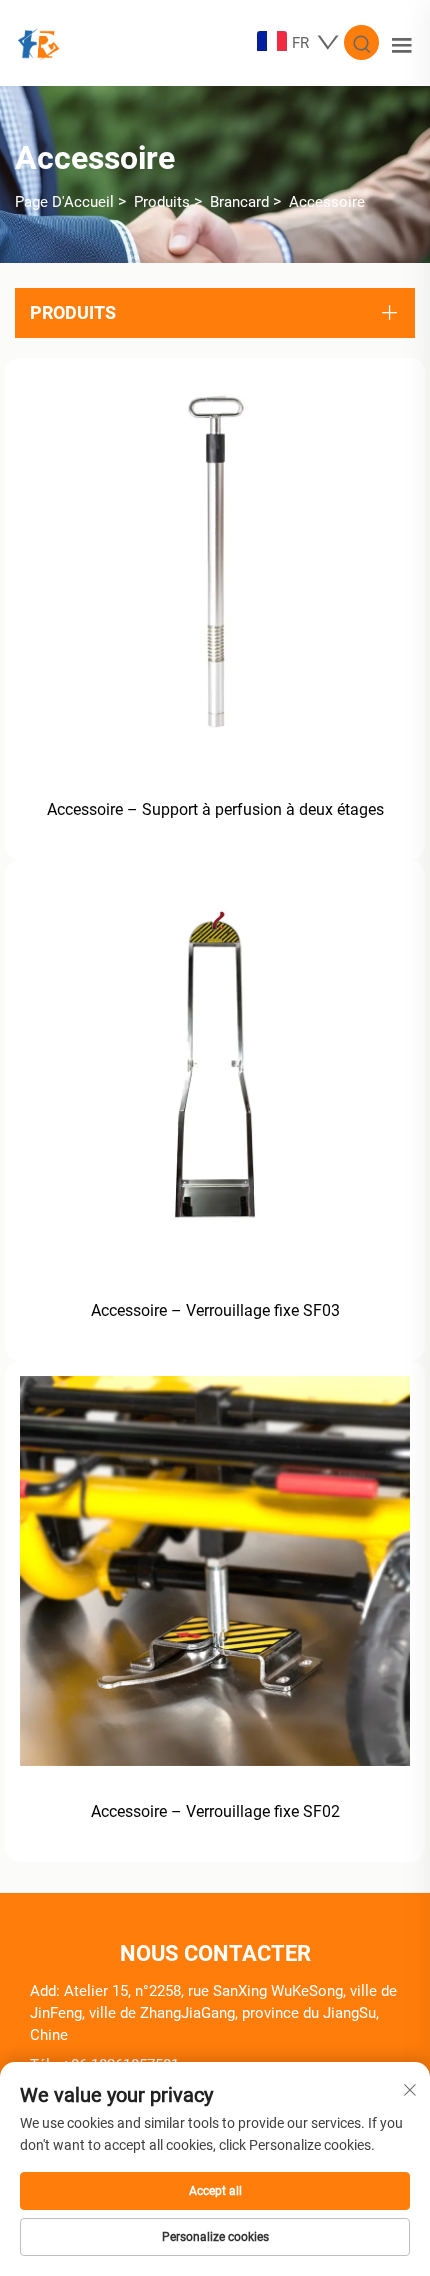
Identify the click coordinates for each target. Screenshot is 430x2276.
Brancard (239, 202)
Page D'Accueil (64, 202)
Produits (162, 202)
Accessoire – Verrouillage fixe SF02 (215, 1811)
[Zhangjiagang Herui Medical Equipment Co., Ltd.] (38, 41)
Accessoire (327, 202)
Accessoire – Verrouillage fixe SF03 (215, 1310)
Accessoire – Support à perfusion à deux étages (215, 809)
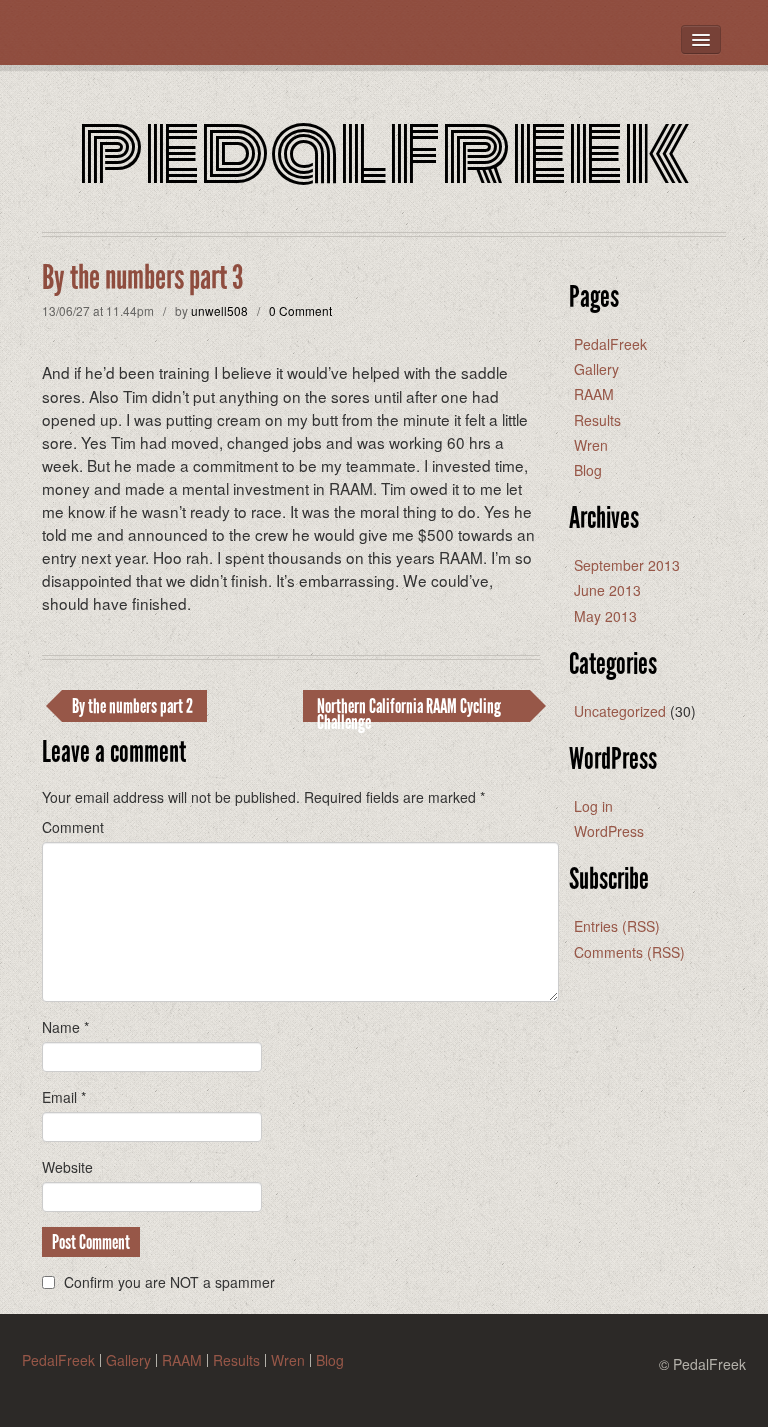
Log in (593, 806)
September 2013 (627, 565)
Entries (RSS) (617, 926)
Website (67, 1167)
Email (64, 1097)
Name (65, 1027)
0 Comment (300, 310)
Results (597, 420)
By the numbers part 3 (142, 278)
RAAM (594, 394)
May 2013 (605, 616)
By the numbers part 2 (132, 706)
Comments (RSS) (629, 952)
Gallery (596, 369)
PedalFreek (384, 151)
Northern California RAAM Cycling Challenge (409, 708)
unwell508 (219, 310)
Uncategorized (620, 711)
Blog (588, 470)
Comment (73, 827)
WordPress (609, 831)
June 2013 (607, 590)
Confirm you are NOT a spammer (167, 1282)
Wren (591, 445)
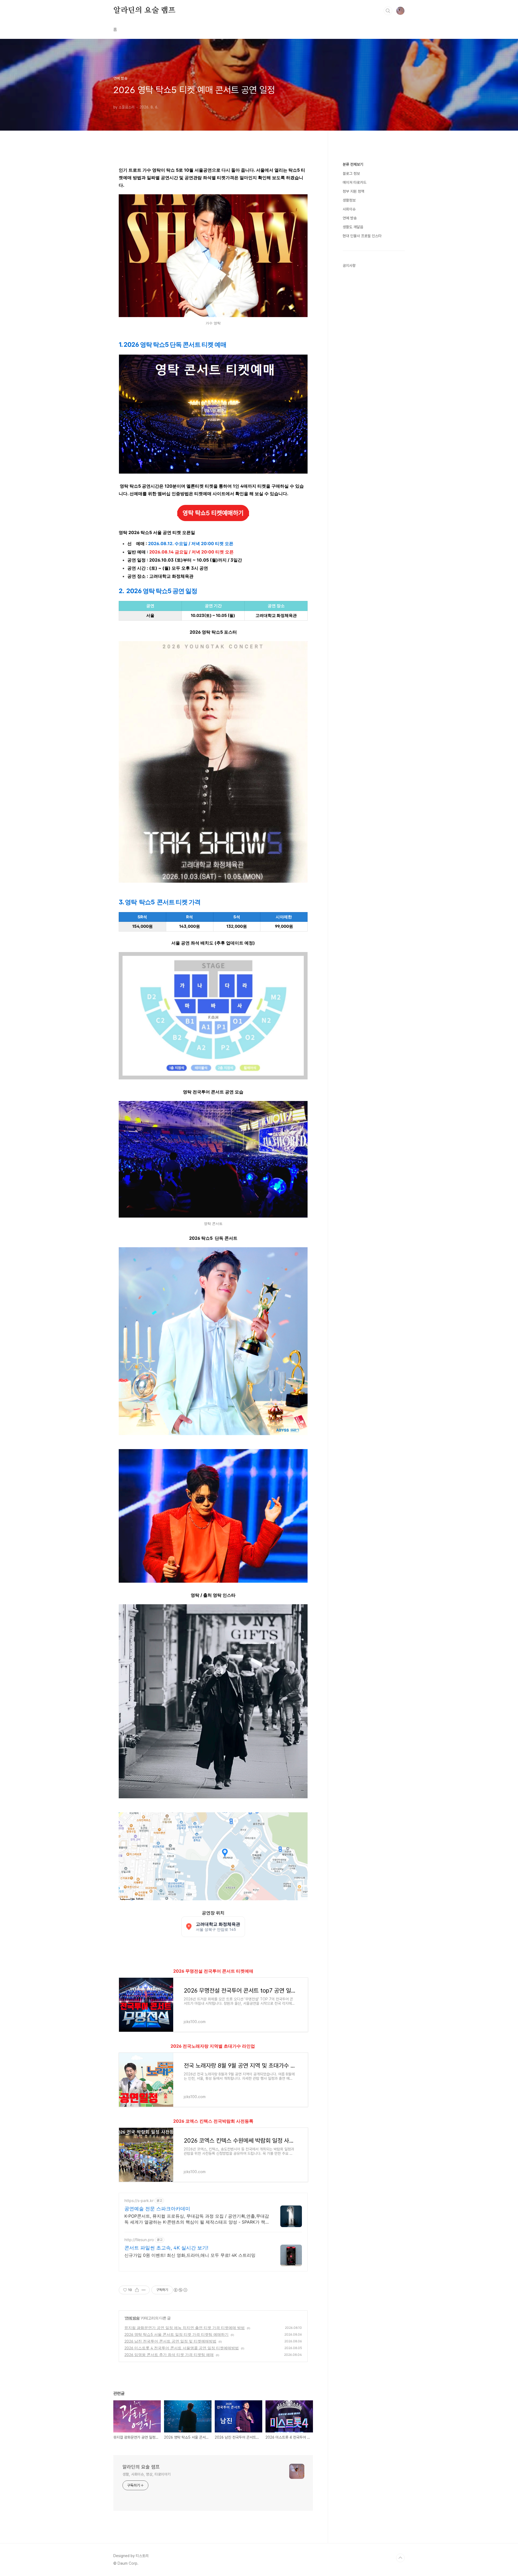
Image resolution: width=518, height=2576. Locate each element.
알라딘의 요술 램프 (144, 10)
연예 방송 (132, 2318)
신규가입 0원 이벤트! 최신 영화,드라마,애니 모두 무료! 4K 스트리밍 (189, 2255)
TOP (400, 2558)
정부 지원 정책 (353, 191)
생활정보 (349, 200)
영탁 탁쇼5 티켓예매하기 (213, 513)
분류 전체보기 (353, 164)
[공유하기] (137, 2290)
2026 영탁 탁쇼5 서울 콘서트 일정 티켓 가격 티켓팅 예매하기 (176, 2334)
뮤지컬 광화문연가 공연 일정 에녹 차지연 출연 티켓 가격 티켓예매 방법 (184, 2327)
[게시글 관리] (143, 2290)
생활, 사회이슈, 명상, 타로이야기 (146, 2474)
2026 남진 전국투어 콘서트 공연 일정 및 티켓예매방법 (170, 2341)
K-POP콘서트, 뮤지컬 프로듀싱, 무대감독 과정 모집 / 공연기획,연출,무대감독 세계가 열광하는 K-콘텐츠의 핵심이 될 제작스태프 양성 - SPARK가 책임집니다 (197, 2219)
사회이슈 (349, 209)
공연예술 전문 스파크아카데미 (157, 2208)
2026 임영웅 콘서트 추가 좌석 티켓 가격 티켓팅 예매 (169, 2354)
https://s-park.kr (139, 2200)
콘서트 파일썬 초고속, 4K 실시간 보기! (166, 2248)
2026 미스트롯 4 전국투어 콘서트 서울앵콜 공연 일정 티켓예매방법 (181, 2348)
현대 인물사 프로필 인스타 (362, 236)
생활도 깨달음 (353, 227)
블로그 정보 (351, 173)
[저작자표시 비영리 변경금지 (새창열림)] (180, 2290)
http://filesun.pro (139, 2239)
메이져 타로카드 (354, 182)
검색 (388, 11)
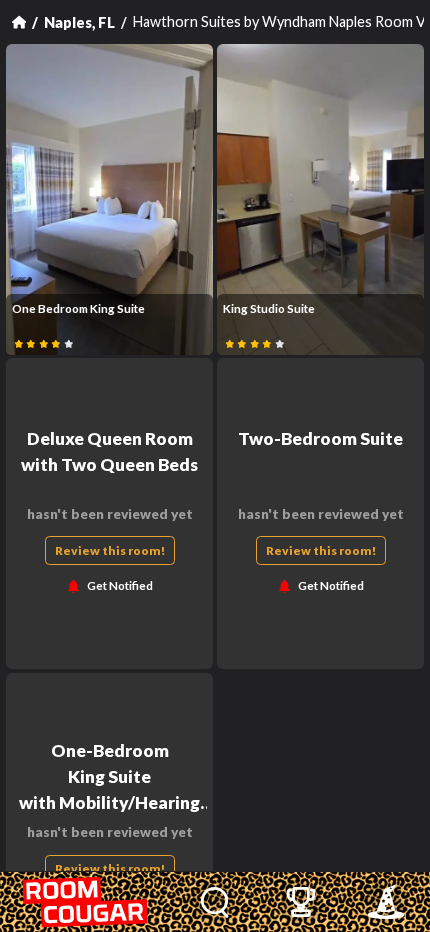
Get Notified (120, 586)
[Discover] (215, 902)
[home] (86, 902)
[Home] (19, 22)
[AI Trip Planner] (385, 902)
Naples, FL (79, 22)
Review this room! (110, 550)
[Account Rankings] (300, 902)
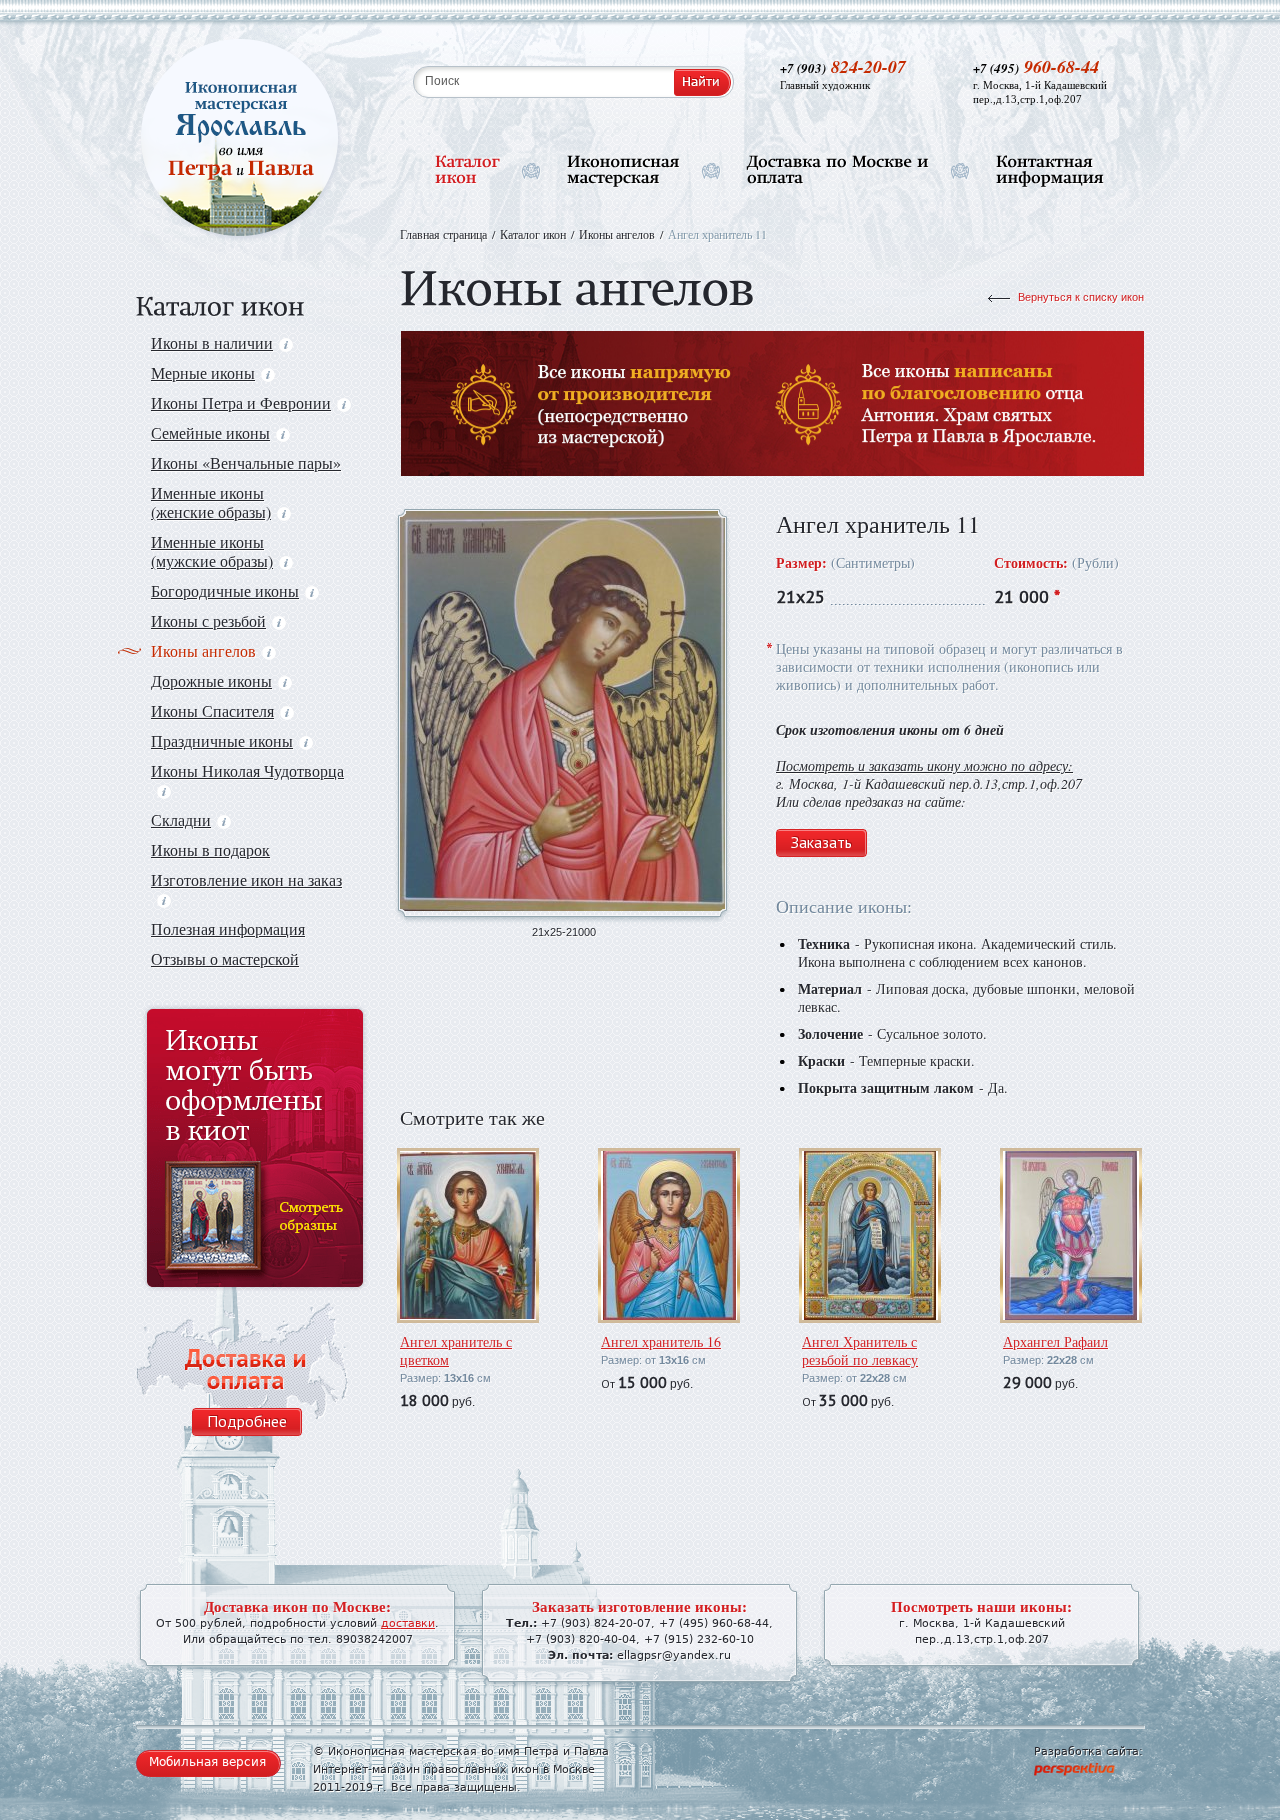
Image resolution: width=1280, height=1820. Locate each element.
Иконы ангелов (203, 650)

WORK ITEM ▸
Print exactly, with no pictures, the lines above from the one that holds "By the numbers part 2 (132, 706)" through the one that holds "공연예술 전문 스파크아카데미 (157, 2208)", both of them included.

FINISHED EXERCISE ▸
By the numbers part 2 (132, 706)
Comments (RSS) (629, 952)
Gallery (596, 369)
PedalFreek (384, 151)
Northern California RAAM Cycling Challenge (409, 708)
unwell508 (219, 310)
Uncategorized (620, 711)
Blog (588, 470)
Comment (73, 827)
WordPress (609, 831)
June 2013 (607, 590)
Confirm you are NOT a spammer (167, 1282)
Wren (591, 445)
Image resolution: width=518, height=2576. Locate each element.
알라딘의 요술 램프 (144, 10)
연예 방송 (132, 2318)
신규가입 0원 이벤트! 최신 영화,드라마,애니 모두 무료! 4K 스트리밍 (189, 2255)
TOP (400, 2558)
정부 지원 정책 (353, 191)
생활정보 (349, 200)
영탁 탁쇼5 티켓예매하기 (213, 513)
분류 전체보기 (353, 164)
[공유하기] (137, 2290)
2026 영탁 탁쇼5 서울 콘서트 일정 티켓 가격 티켓팅 예매하기 (176, 2334)
뮤지컬 광화문연가 공연 일정 에녹 차지연 출연 티켓 가격 티켓예매 방법 (184, 2327)
[게시글 관리] (143, 2290)
생활, 사회이슈, 명상, 타로이야기 (146, 2474)
2026 남진 전국투어 콘서트 공연 일정 및 티켓예매방법 (170, 2341)
K-POP콘서트, 뮤지컬 프로듀싱, 무대감독 과정 모집 / 공연기획,연출,무대감독 세계가 열광하는 K-콘텐츠의 핵심이 될 제작스태프 양성 - SPARK가 책임집니다 (197, 2219)
사회이슈 (349, 209)
공연예술 전문 스파크아카데미 (157, 2208)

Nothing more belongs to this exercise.